Malgrado questo riconoscimento si è ancora lontani da un pieno funzionamento dell'Autorità
Nazionale Palestinese e di conseguenza, anche se la Rappresentanza Generale Palestinese gode
di quasi tutte le immunità riconosciute ad una ambasciata, e così i suoi membri, essa non lo è
ancora a tutti gli effetti.
Il quadro fino ad ora tracciato, fa comprendere la particolare complessità del problema e
del ruolo che lo Stato italiano riveste, sia in quanto tale, sia in qualità di membro di
organizzazioni regionali e universali.
Fino a questo momento abbiamo descritto una breve sintesi di questo lavoro, ora vogliamo
descrivere il percorso che è stato seguito per arrivare al tema principale.
Come si è accennato, è necessario affrontare l'argomento per gradi, se si vuole
comprendere l'atteggiamento dello Stato italiano nei confronti dell'OLP e il suo status nella
diplomazia italiana.
Di conseguenza questo lavoro è strutturato in diverse sezioni, collegate fra di loro, ma allo
stesso tempo a sé stanti, alcune delle quali potrebbero sembrare non pertinenti al titolo della tesi,
ma ugualmente necessarie per poter affrontare l'argomento che si è voluto analizzare.
Nel primo capitolo si traccia la storia dell'OLP, il che è necessario per conoscerla sia da
un punto di vista storico, che giuridico.
L'OLP, oltre ad essere il soggetto della nostra attenzione, è un esempio importante nel diritto
internazionale nell'ambito della soggettività giuridica internazionale, in qualità di movimento di
liberazione. Analizzandolo in quest'ottica, saranno subito evidenti le molteplici problematiche
che l'hanno coinvolta, non solo in un contesto puramente giuridico, ma anche nell'ambito delle
relazioni internazionali di cui è stata protagonista.

════════════════════

OBIETTIVO 1:
Elenca, senza ripetizioni, tutti i soggetti politici e istituzionali chiamati con un nome specifico nel testo sull'OLP e la diplomazia italiana.
OBIETTIVO 2:
Prosegui il testo sull'OLP e la diplomazia italiana, riprendendo subito dopo la sua ultima frase.

DATI FORNITI:
════════════════════

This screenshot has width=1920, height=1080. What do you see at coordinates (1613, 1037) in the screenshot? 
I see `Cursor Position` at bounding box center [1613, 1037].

════════════════════

RISULTATO 1:
Autorità Nazionale Palestinese; Rappresentanza Generale Palestinese; Stato italiano; OLP

RISULTATO 2:
L'Organizzazione per la Liberazione della Palestina è divenuta, sin dalla sua nascita, soggetto
attivo di queste relazioni, protagonista in un quadro internazionale interagendo con i principali
soggetti di diritto: gli Stati e l'Organizzazione delle Nazioni Unite.
Di conseguenza si studia questa posizione in relazione a quei soggetti che si sono distinti in
questi rapporti, soprattutto Nazioni Unite, Comunità Europea, Stati Uniti, Unione Sovietica, e
ovviamente, Italia.
Dopo aver compreso, quindi, che cos'è l'OLP e qual'è il suo ruolo a livello
internazionale, è necessario ripercorrere i momenti fondamentali del processo di pace che le ha
permesso di realizzare, almeno in parte, il proprio obbiettivo: la liberazione della Palestina.
Questo processo, ovviamente, non si riferisce esclusivamente all'OLP, ma al conflitto arabo-
israeliano, all'interno della questione mediorientale; quindi, pur evitando di approfondire tutta la
problematica relativa al Medio Oriente, è stato indispensabile tracciare una sintesi che ci
permetta di capirne il meccanismo.
Ovviamente, questa analisi viene fatta da un punto di vista politico-diplomatico.
Tutto ciò viene descritto nel secondo capitolo, dove si comincia a delineare il ruolo che l'Italia
ha svolto in questo processo nei confronti dell'OLP.
Nel terzo capitolo, finalmente, possiamo considerare la posizione dello Stato italiano
nei confronti del Processo di pace, attraverso le sue azioni ufficiali e come esse possano aver
inciso nel conseguimento dei risultati di questo processo.
Il quarto capitolo è quello fondamentale per il nostro studio: la posizione dell'Italia nei
confronti dell'OLP. Si analizzano, infatti, le motivazioni che hanno spinto l'Italia a farsi spesso
sostenitrice dell'OLP e della questione palestinese, nel quadro della più complessa questione
mediorientale.
Avendo già evidenziato il ruolo dell'Italia nel Processo di pace, ci sarà più facile comprendere
tutte le dichiarazioni e le iniziative ufficiali del nostro Stato.
La politica estera della Repubblica italiana ha molteplici aspetti, molti dei quali si collegano ad
una politica internazionale e comunitaria, motivo per cui esaminiamo sia le azioni in comune
con Nazioni Unite e Comunità Europea, che il tema della cooperazione allo sviluppo. Questi
sono anche argomenti che ci permettono di capire come lo Stato italiano si sia impegnato nei
confronti della questione palestinese e, di conseguenza, dell'OLP.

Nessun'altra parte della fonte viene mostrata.